▶ **Data for processing**
+ + + + +

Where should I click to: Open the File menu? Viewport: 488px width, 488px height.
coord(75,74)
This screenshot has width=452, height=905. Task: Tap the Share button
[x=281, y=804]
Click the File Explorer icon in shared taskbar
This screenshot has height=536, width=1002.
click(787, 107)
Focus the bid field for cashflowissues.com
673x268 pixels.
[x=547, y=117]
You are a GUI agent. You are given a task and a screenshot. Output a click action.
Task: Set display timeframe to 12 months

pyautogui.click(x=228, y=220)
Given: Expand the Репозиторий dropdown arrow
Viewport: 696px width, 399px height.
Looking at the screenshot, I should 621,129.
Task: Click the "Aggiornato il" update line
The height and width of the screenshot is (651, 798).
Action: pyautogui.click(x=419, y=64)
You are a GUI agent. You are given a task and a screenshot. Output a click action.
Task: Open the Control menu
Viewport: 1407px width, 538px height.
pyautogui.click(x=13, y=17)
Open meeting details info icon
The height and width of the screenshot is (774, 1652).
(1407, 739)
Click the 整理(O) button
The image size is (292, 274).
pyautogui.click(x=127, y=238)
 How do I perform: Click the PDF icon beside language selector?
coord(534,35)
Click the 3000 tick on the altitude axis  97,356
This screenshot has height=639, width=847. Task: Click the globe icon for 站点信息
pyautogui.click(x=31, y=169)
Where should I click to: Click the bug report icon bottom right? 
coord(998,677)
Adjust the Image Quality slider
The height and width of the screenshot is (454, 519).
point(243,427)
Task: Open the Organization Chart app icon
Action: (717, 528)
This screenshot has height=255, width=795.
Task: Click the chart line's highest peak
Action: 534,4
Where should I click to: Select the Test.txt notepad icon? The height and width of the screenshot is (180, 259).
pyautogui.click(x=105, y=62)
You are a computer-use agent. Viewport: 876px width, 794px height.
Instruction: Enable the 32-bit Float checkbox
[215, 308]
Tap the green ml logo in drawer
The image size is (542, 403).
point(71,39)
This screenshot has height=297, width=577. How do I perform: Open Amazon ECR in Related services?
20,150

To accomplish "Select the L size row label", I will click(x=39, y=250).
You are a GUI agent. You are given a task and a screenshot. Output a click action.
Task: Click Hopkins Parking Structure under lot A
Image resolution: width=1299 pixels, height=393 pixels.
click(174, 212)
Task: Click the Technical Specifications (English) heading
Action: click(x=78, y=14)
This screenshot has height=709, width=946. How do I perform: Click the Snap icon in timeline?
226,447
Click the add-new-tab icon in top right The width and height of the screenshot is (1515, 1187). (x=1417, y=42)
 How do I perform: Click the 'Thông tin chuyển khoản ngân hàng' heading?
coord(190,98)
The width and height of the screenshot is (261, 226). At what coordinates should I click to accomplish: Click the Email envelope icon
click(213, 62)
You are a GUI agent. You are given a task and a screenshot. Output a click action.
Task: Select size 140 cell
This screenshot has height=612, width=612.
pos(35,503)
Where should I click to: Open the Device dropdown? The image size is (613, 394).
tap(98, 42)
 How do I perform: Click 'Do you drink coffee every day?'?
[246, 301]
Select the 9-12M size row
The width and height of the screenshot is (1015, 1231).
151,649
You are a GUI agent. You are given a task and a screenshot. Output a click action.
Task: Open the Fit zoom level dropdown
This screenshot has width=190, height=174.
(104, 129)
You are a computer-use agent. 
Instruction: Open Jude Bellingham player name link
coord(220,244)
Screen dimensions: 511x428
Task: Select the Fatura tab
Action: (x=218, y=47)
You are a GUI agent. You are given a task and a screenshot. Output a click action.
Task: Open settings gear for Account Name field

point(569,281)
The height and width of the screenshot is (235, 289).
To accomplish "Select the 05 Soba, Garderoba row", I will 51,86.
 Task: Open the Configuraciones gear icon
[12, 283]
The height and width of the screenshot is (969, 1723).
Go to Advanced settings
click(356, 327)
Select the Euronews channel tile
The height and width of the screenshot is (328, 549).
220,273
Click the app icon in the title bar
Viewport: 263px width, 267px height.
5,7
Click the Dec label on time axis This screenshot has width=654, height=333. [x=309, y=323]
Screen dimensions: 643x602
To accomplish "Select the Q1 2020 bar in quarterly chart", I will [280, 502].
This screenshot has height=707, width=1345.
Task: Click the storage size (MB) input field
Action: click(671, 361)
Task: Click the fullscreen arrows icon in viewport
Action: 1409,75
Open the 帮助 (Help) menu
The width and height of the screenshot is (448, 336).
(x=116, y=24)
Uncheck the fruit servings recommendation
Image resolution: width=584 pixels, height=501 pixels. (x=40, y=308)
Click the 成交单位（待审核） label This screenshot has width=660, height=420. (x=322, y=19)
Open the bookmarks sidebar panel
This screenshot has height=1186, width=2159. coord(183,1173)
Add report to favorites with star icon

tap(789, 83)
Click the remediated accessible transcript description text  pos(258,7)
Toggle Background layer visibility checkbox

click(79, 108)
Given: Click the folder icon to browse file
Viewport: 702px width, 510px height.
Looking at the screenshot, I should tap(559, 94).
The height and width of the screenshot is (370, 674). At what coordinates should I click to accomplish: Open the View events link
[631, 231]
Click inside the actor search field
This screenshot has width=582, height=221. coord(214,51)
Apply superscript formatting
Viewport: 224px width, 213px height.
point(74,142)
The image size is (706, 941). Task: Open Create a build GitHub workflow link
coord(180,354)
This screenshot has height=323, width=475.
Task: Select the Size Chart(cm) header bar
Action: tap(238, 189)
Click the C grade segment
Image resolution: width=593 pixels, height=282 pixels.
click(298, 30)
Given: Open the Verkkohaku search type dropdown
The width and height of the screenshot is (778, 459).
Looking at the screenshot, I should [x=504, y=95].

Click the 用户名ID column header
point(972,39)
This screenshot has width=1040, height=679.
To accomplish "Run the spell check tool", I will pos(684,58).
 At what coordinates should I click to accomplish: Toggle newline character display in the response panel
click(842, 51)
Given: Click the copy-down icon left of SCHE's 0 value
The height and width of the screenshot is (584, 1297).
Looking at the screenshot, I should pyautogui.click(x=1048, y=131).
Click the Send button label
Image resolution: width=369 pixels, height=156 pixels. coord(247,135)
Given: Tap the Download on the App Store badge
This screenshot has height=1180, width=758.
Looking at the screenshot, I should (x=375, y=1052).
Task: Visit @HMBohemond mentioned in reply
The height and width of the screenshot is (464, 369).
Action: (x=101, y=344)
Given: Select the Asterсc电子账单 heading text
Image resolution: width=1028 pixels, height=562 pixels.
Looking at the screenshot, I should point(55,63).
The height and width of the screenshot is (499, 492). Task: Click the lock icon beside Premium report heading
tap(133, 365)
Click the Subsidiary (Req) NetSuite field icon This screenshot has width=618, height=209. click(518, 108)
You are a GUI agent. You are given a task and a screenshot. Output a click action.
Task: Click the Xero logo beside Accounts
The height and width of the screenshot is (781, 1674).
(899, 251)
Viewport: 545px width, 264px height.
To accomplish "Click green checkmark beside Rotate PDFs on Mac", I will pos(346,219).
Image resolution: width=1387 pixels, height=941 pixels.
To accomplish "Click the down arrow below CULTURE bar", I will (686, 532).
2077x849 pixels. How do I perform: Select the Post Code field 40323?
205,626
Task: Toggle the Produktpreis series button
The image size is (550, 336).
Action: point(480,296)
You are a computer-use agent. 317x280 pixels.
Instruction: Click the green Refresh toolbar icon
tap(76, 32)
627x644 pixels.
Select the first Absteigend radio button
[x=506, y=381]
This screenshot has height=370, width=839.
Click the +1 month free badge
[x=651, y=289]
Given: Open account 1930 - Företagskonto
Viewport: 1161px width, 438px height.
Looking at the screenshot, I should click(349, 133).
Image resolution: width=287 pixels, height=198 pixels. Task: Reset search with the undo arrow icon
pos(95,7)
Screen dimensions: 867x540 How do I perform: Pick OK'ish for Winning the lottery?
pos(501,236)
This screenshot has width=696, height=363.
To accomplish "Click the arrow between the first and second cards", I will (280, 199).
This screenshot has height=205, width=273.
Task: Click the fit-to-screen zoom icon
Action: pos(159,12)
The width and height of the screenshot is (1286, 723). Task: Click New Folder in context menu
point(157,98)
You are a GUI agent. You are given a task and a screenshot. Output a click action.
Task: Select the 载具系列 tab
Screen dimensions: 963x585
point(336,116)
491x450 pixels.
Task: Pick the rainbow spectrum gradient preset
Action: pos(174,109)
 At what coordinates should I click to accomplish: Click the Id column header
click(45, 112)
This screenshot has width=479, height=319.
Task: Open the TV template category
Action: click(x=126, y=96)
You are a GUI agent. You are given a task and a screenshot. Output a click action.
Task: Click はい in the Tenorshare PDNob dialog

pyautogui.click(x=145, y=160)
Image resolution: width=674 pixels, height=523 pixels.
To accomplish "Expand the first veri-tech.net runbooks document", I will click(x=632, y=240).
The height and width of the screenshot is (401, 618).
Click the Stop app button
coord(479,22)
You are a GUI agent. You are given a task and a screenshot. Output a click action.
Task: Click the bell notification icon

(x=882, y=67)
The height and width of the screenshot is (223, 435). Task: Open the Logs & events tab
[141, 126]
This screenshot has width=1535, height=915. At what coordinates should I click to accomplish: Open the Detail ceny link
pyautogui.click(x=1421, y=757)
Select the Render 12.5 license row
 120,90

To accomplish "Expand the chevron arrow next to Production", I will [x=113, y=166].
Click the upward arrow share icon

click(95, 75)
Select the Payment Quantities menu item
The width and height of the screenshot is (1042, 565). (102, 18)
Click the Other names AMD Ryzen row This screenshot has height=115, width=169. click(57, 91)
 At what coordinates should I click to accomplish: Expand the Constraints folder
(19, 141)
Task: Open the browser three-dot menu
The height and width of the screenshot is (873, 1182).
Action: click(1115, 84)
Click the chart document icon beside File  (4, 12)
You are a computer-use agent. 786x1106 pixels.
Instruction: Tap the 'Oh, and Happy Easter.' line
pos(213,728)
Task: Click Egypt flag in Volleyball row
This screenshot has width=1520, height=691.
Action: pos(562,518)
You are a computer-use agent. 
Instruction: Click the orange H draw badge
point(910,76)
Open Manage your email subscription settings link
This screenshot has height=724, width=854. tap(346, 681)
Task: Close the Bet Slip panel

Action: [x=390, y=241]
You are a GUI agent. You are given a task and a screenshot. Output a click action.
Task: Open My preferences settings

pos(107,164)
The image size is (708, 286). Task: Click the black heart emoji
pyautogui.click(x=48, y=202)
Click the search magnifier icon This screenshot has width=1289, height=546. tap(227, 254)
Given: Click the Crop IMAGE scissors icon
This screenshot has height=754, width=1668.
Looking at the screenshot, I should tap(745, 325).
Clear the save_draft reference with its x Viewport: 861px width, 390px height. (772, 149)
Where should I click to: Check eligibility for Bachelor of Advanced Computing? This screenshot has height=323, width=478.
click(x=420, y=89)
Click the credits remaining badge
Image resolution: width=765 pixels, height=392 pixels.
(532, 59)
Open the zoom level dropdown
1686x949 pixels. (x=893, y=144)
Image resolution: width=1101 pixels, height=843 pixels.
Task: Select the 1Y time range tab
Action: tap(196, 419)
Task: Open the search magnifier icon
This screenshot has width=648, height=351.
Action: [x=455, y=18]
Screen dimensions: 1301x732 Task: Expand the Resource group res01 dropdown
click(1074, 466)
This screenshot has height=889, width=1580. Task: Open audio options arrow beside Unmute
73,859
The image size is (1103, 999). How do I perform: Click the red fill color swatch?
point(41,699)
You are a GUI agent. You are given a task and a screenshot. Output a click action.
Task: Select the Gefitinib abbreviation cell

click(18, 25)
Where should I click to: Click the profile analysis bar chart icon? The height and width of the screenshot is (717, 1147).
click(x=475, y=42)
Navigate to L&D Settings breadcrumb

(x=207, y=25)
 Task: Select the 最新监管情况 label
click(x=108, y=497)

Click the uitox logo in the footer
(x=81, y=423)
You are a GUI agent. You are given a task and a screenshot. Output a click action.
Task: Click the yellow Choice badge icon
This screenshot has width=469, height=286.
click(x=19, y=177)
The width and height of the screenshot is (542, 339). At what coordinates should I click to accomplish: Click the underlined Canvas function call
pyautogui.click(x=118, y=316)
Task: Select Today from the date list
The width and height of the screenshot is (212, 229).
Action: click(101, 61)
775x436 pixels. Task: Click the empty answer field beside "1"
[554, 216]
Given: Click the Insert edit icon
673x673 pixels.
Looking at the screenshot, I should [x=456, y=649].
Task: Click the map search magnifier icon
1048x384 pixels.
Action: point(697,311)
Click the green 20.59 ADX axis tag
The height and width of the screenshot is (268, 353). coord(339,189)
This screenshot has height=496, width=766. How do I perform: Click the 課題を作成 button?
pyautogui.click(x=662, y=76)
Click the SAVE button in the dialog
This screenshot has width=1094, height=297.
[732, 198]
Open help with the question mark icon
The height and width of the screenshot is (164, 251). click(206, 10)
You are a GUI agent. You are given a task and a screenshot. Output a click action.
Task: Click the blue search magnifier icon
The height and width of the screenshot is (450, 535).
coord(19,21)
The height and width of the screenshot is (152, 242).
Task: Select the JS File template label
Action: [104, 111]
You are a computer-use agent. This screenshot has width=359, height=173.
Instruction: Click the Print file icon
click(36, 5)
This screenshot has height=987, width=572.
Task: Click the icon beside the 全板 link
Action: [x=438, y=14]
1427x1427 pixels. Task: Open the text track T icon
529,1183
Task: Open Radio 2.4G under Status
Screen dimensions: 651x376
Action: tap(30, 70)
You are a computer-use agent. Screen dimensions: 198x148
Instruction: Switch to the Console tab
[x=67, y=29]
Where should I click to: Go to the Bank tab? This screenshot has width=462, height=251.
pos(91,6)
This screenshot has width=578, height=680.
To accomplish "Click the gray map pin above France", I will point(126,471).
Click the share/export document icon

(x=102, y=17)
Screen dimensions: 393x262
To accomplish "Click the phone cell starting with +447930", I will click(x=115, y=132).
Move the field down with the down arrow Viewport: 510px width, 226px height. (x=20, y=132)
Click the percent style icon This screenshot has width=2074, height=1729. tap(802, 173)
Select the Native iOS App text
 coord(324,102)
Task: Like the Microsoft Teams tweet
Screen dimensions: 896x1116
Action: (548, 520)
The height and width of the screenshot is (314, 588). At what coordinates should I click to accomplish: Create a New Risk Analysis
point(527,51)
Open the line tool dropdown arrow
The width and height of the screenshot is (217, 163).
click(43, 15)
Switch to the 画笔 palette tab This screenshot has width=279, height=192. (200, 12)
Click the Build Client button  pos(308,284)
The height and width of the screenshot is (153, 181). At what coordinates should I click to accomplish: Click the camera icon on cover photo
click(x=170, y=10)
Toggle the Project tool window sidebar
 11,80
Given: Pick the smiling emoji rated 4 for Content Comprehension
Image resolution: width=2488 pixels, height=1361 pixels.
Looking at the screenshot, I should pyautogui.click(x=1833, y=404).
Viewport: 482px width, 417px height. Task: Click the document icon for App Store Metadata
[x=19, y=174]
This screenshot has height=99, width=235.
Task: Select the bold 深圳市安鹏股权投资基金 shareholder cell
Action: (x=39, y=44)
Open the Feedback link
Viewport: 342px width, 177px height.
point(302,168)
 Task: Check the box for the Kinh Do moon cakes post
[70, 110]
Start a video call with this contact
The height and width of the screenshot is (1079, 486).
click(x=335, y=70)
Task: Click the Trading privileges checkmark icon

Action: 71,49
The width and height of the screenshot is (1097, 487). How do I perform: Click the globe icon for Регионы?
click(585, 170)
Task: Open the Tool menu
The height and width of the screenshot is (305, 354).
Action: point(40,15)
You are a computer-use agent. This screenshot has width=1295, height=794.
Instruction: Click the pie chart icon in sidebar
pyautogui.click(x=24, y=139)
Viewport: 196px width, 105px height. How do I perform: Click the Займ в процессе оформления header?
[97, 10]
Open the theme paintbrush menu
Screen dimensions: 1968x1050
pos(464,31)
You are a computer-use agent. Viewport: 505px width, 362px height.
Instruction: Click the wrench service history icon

+ + + + +

▶ **What is being asked**
Reproduce the lines word for word, beginning with the line that contains "You are a computer-use agent. Viewport: 876px" and ending after the line that contains "coord(190,98)".

▶ **Final result**
You are a computer-use agent. Viewport: 876px width, 794px height.
Instruction: Enable the 32-bit Float checkbox
[215, 308]
Tap the green ml logo in drawer
The image size is (542, 403).
point(71,39)
This screenshot has height=297, width=577. How do I perform: Open Amazon ECR in Related services?
20,150

To accomplish "Select the L size row label", I will click(x=39, y=250).
You are a GUI agent. You are given a task and a screenshot. Output a click action.
Task: Click Hopkins Parking Structure under lot A
Image resolution: width=1299 pixels, height=393 pixels.
click(174, 212)
Task: Click the Technical Specifications (English) heading
Action: click(x=78, y=14)
This screenshot has height=709, width=946. How do I perform: Click the Snap icon in timeline?
226,447
Click the add-new-tab icon in top right The width and height of the screenshot is (1515, 1187). (x=1417, y=42)
 How do I perform: Click the 'Thông tin chuyển khoản ngân hàng' heading?
coord(190,98)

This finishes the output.